(Records Opens)

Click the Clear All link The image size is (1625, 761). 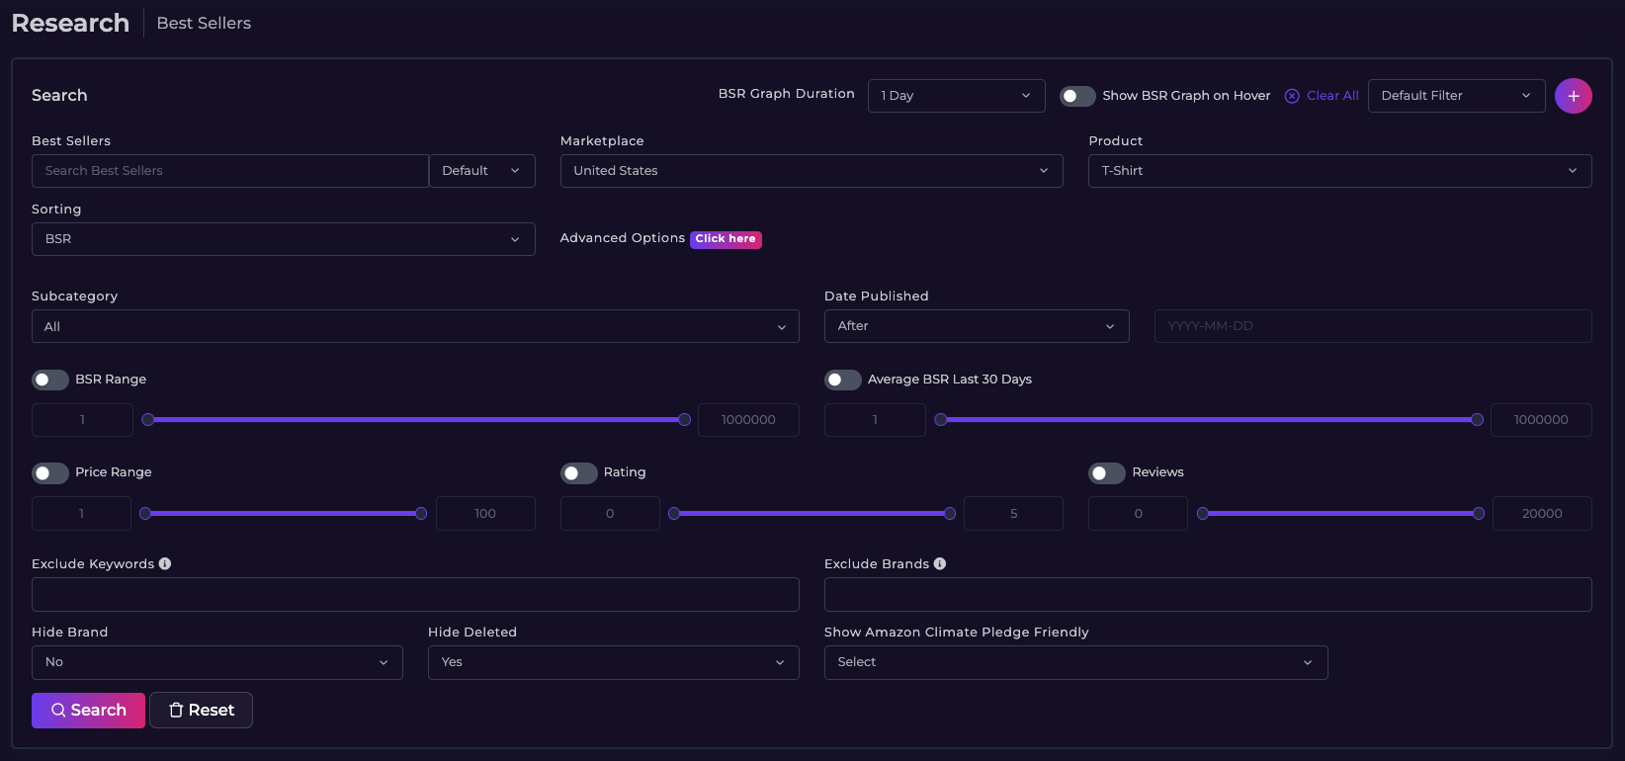(x=1322, y=96)
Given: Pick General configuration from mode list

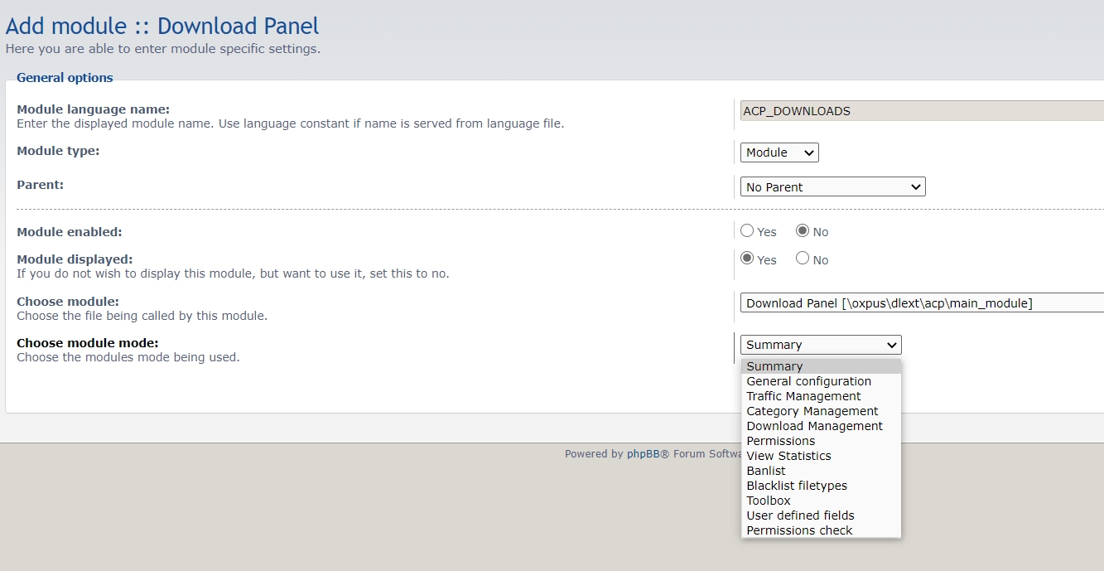Looking at the screenshot, I should (x=808, y=381).
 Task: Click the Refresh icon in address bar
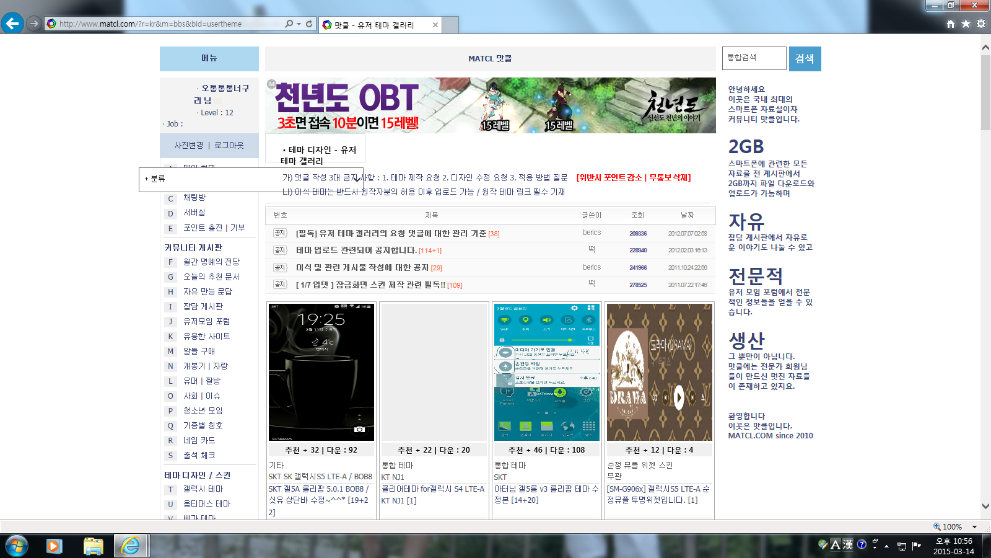[x=309, y=24]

(Records Closes)

• [About this task]: Return verbatim every line from the line containing "Given: Pick General" to the last line of the entries above, inclusive, and leave out the pictures.

• [Task answer]:
Given: Pick General configuration from mode list

Looking at the screenshot, I should (x=808, y=381).
 Task: Click the Refresh icon in address bar
[x=309, y=24]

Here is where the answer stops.